Selon El Ajlaoui, ce discours pragmatique reflète la continuité de la politique africaine entreprise depuis l’an 2000 car le Roi a spécifié que le Maroc était absent de l’UA mais était de plus en plus présent sur le terrain africain.

“Il n’a pas seulement parlé du passé, car il a longuement évoqué l’avenir en envoyant deux messages principaux. Le premier est que le Maroc est de retour pour réunifier l’Afrique et pas pour la diviser. C’est une réponse à ceux qui déclarent que l’adhésion marocaine contribuera à disloquer le continent. Par ces paroles, il a voulu rétablir la confiance avec ceux qui ont peur de ce retour.

“De plus, il a déclaré que le Maroc s’est tourné vers l’Afrique depuis 2000 car il n’espère plus rien du vide existant en Afrique du Nord (Union du Maghreb arabe). Face aux blocages de l’UMA, il a donc opté pour une Afrique florissante. Tout en diagnostiquant ses faiblesses, il a proposé une feuille de route pour édifier une Afrique nouvelle dans le cadre d’un développement commun“, précise El Ajlaoui.

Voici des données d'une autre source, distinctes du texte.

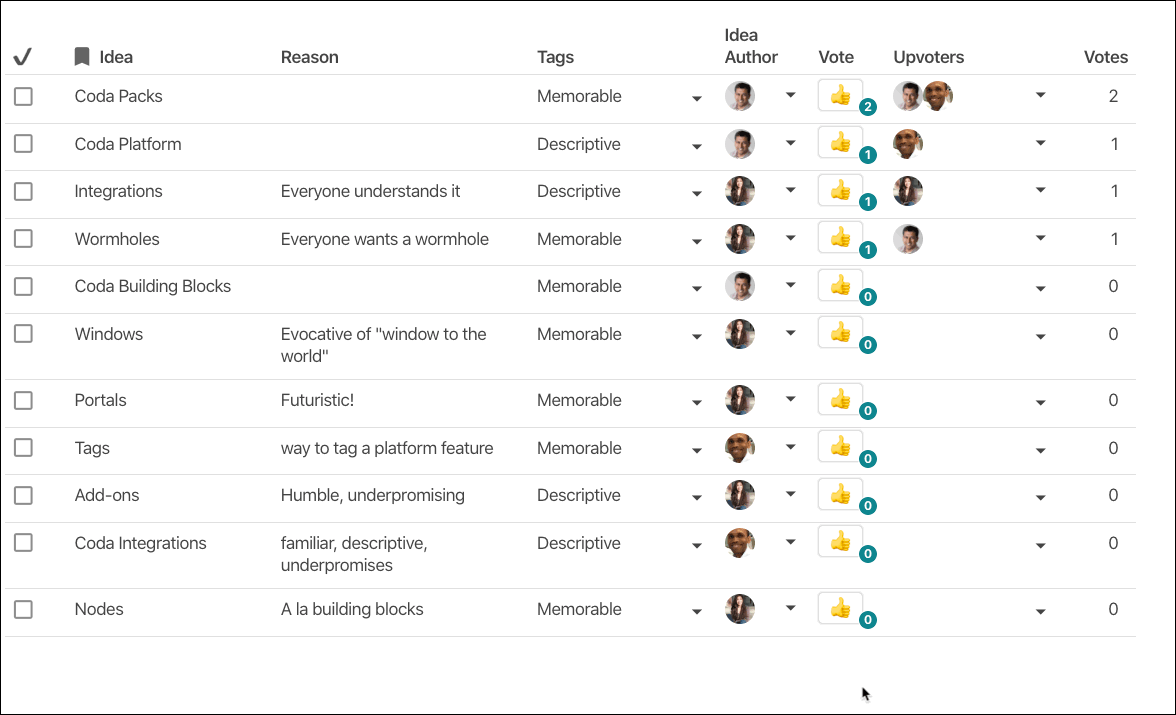Click checkmark icon in header row

coord(22,57)
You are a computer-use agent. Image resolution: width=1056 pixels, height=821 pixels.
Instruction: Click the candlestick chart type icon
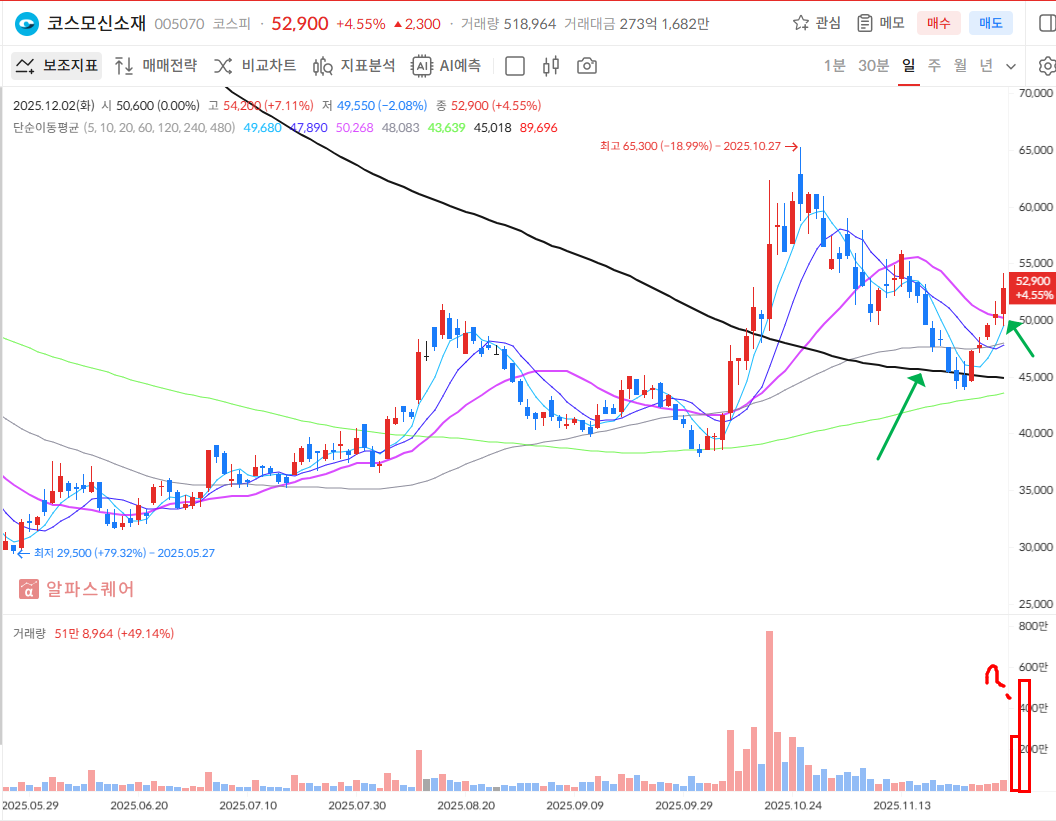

Mehdi Bensaid: Je n’exclus pas que certains pays hostiles changent de position rapidement

L’ancien président de la commission des affaires étrangères qui plaide depuis longtemps pour le retour du Maroc au sein du cénacle africain déclare que le discours royal était teinté d’émotion, mais qu’il a surtout délivré des vérités sur les défis de l’Afrique (sécurité alimentaire, défis sécuritaires,…).

“Réaliste, le Roi a reconnu que le Maroc avait des adversaires au sein de l’UA, mais il s’est inscrit dans une dynamique pour les convaincre de changer d’attitude sur la question du Sahara marocain. Il ne serait pas étonnant que dans quelques mois, certains pays changent de position sur ce sujet. Malgré ce qui s’est passé cette semaine (tentative de reporter l’adhésion du Maroc), il y a eu des signaux positifs comme le fait que le président de l’Afrique du Sud ne se soit pas exprimé sur ce retour. Je suis très optimiste car les entrepreneurs sud-africains soutiennent le Maroc avec qui ils aspirent à faire des affaires. Comme l’a déclaré le Souverain, il faut arrêter les discours idéologiques et tiers-mondistes pour que les huit Etats africains les plus importants puissent travailler au bien-être collectif“.

Bensaid poursuit que la guerre froide est finie et qu’il ne faut pas en créer une nouvelle afro-africaine qui desservira le développement du continent. D’après lui, une fois, le verrou sud-africain “neutralisé“, le reste ira très vite avec l’Angola, le Mozambique, la Namibie et le Zimbabwe qui changeront de position à l’égard du Maroc car ils ne font que suivre celle d’Afrique du Sud.

“Les opportunités créées par la vision royale doivent être saisies pour que le retour flamboyant du Maroc à aujourd’hui soutenu par 40 Etats le soit demain par les 53 pays du continent“, conclut-il.

Brahim Fassi-Fihri: La prochain combat sur le Sahara aura lieu au sein de l’UA

Le fondateur du think tank Amadeus a résumé le discours royal par le commentaire du président de l’UA, Alpha Condé, qui s’est adressé au Roi en lui affirmant qu’il avait parlé avec les mots justes du cœur.

Celui qui avait invité pour la première fois au Maroc le président rwandais, soutient que les propos du Souverain étaient rassembleurs et “afro-optimistes“.

Ce qu’il faut retenir, c’est que le Roi “a fait un premier pas pour ne pas faire de ce retour un événement polémique. S’il est motivé politiquement par notre cause sacrée, il découle aussi d’une vision afro-optimiste du développement économique du continent. Chaque chose en son temps, mais il est fort à parier que le prochain combat autour de la question du Sahara se fera au sein de l’UA, avec une dynamique favorable au Maroc et ses adversaires de plus en plus isolés“, se réjouit Fassi-Fihri.